There was, however, another reason here. The chief-engineer little knew what his jokes had brought about, but his laughing hints as to the subject-matter for a ballad had, unfortunately, fallen on a too receptive soil. Wilberg had made up his mind to treat the subject poetically, but he was still in doubt as to whether the masterpiece should be in the form of a ballad, an epic, or a drama. At present one thing only was settled, namely, that it should unite in itself the combined excellences of all three styles.
Unhappily for Ulric, his energetic and courageous act had awakened in the future author's mind the notion that the miner was exactly fitted for a hero of tragedy, and Wilberg now dogged his footsteps perpetually, in order to study this most interesting character. When Ulric further took it into his head to refuse the considerable sum offered him with a disdainful pride which abashed even the Director, the romantic halo about him grew so strong in the poet's eyes that nothing could shake or diminish his admiration, not even the inconsiderate rudeness of the object of it, nor the cutting remarks of those in authority, who hardly approved of such an intimacy.
Ulric could not be said to meet him half-way, or in any manner to facilitate his "studies;" he tried often impatiently to shake off the company thus forced upon him, as one tries to free one's self from a troublesome fly, but it availed him little. Herr Wilberg was determined to see in him a hero, a rough, wild, undisciplined sort of hero, it is true, but still a hero; and the more this view of him was justified by his behaviour, so much the better pleased was the would-be author, who only studied him the more closely for each such fresh development of character.

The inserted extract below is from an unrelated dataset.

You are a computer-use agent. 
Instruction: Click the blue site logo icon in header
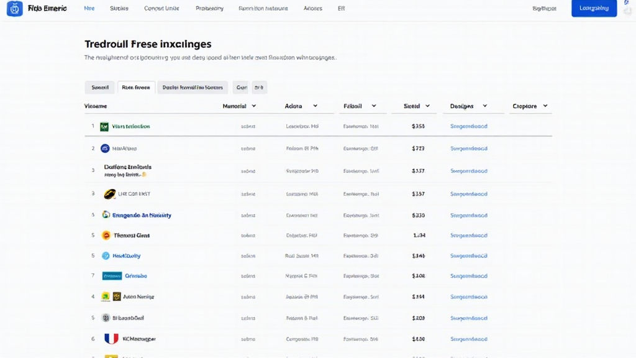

At last the young miner shrugged his shoulders, and resigned himself to the inevitable. Custom did its work, and there grew up at length between the two a sort of familiarity, not over respectful on Ulric's part.
The wind was still blowing rather cold from the north. Herr Wilberg prudently buttoned up his coat, and tied the ends of his thick woollen scarf carefully together, as he said with a sigh,
"What a lucky fellow you are, Hartmann, with your health and strength of iron! You can go up and down the shafts from heat to cold, and come out afterwards into this biting wind, whilst I have to protect myself from every variation of temperature. And I get so nervous, so shaken, so irritable! That is the way when the spirit gains too great dominion over the body. Yes, Hartmann, it is the press of thought and feeling that does it!"
"I think, Herr Wilberg, it is more likely your everlasting tea-drinking that is the cause of it," replied Ulric, with a rather compassionate glance at his weakly little companion. "If you go on swallowing that hot, thin stuff morning and evening, you will never get strong."
Wilberg glanced up aloft at his adviser with a look of infinite superiority.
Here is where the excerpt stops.